Чувствуя неизбежность предстоящего расставания цыплёнок еле сдерживал слёзы.

- До встречи на высоте! - сказал орёл и взмахнул мощными крыльями. От его взмаха цыплёнок кубарем покатился в самый угол и невольно оказался в своей привычной клетке.

Всю ночь не спал цыплёнок, представляя те бескрайние просторы о которых поведал ему старый орёл. О тех восходах и закатах, о той высоте, откуда он будет смотреть вниз, на облака. До этой встречи он никогда и не думал, что на облака можно смотреть сверху. Не мог он себе и представить, что можно выбирать погоду. Цыплёнок не мог уснуть от какого-то ранее не знакомого чувства. Это новое и непонятное для него но очень сладкое чувство его приятно волновало. Он так вдохновился, что начал метаться по клетке и махать крыльями. Наблюдавшие за ним из соседних клеток лишь громко посмеивались и кудахтали.

- Что, орлом себя почувствовал? – кричали одни.

- Давай, давай маши, да посильней, ха-ха, только не надорвись! Мечтатель! – смеялись другие.

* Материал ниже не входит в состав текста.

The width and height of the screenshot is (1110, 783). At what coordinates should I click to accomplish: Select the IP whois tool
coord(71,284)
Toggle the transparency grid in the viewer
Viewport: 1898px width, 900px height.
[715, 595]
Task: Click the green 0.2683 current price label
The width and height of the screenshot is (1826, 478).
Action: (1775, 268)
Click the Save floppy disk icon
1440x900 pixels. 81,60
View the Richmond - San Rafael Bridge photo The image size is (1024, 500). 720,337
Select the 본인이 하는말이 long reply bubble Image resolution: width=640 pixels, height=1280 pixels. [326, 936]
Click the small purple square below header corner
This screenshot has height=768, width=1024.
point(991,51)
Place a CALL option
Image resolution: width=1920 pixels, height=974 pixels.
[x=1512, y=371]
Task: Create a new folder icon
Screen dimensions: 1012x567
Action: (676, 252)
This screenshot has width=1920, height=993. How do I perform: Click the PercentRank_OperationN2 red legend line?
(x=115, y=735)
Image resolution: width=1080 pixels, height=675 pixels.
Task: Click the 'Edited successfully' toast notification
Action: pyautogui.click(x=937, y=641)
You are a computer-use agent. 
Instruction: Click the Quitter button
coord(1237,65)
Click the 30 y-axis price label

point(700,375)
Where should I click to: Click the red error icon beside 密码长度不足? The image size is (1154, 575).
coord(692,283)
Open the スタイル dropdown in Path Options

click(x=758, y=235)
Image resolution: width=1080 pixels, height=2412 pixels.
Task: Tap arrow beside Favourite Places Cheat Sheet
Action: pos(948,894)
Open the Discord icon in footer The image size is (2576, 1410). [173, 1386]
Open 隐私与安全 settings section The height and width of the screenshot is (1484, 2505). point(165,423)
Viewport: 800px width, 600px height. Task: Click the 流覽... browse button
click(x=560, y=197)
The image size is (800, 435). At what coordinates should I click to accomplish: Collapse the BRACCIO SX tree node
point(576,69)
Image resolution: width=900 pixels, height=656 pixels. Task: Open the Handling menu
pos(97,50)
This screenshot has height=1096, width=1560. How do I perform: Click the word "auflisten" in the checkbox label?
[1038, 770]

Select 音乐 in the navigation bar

- Вот оно тлетворное влияние налицо, поговорил с эгоистом и сам захотел стать таким же, - кудахтали третьи.

- Почему эгоистом? – спросил цыплёнок.

- А потому что надо жить для общества, для потомства а не для самого себя, – отвечали ему.

Теперь цыплёнок точно знал что здесь, в инкубаторе ему ничего не найти. Всё что ему нужно есть в нём самом, в его собственных крыльях. После разговора с орлом он стал по-новому смотреть на всё вокруг. И даже стенд, мимо которого он проходил каждый день, стал для него чем-то новым. На нём был нарисован герб с орлом. Цыплёнок теперь подолгу не мог оторвать от него глаз, хотя раньше даже не замечал этого. А когда ему хотелось поделиться чем-то или спросить совета, он всегда приходил сюда и разговаривал со своим идолом, пусть даже и нарисованным, потому что больше спрашивать было не у кого, не смотря на такое количество окружающих. Цыплёнок уже понимал, что кого бы он не спросил, все тут уже «обработаны» и будут отстаивать только жизнь курятника и ни о каком полёте ни кто и слушать не станет. А вопросов с каждым днём у него становилось всё больше и больше:

Почему же символом свободы служит орёл?

Почему никто не летает, хотя на каждом он видит крылья?

Почему каждый норовит назвать себя орлом, находясь в курятнике?

Почему символом свободы не стали курица или петух?

Почему всегда восхищаются силой, ловкостью и храбростью?

Почему все вокруг бояться говорить о том, что хотят стать орлами?

Почему всегда орлы, ястребы и коршуны, - ведь они же хищники?

Почему ему не дают даже пробовать летать?

С этим множеством крутившихся в голове вопросов он засыпал каждую ночь и видел во сне своё будущее – полёт над всеми этими инкубаторами и курятниками, которые уже для него не представляли ни какой опасности, ибо его несли над горами мощные крылья.